Copy out the data below verbatim, starting at the line that contains "Check Include UI Tests" and ending at the line that contains "(x=862, y=41)", with both of those lines included.
* Start *
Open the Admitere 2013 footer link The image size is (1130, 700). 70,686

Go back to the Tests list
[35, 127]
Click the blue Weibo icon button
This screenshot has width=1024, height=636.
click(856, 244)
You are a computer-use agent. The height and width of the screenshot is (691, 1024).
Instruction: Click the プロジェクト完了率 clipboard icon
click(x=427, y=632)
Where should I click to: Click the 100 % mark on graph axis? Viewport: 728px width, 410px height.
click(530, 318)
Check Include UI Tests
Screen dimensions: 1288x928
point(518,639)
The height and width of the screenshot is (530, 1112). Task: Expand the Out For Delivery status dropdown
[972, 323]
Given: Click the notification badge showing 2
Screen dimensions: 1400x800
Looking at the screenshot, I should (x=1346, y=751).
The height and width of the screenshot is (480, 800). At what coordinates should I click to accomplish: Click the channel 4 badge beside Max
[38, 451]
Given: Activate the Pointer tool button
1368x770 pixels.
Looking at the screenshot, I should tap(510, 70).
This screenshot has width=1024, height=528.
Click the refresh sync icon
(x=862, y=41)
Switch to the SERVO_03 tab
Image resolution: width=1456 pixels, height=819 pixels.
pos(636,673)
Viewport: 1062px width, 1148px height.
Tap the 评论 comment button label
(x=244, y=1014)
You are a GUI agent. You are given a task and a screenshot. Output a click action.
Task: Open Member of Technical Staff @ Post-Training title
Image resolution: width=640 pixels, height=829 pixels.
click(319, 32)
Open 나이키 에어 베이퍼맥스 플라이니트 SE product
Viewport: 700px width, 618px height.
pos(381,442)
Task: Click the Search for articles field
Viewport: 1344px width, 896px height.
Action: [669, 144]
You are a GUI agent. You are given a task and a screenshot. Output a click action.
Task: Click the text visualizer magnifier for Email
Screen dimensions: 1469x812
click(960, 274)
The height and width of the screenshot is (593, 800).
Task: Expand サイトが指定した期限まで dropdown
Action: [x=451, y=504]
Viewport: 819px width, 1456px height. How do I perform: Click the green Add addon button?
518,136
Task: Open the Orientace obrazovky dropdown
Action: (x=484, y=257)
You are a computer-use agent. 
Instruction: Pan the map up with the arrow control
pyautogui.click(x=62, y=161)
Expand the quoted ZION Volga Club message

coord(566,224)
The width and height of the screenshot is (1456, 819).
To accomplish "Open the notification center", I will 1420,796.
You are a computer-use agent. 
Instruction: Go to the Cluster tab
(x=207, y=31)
* End *
*Written response*
Check Include UI Tests
Screen dimensions: 1288x928
point(518,639)
The height and width of the screenshot is (530, 1112). Task: Expand the Out For Delivery status dropdown
[972, 323]
Given: Click the notification badge showing 2
Screen dimensions: 1400x800
Looking at the screenshot, I should (x=1346, y=751).
The height and width of the screenshot is (480, 800). At what coordinates should I click to accomplish: Click the channel 4 badge beside Max
[38, 451]
Given: Activate the Pointer tool button
1368x770 pixels.
Looking at the screenshot, I should tap(510, 70).
This screenshot has width=1024, height=528.
Click the refresh sync icon
(x=862, y=41)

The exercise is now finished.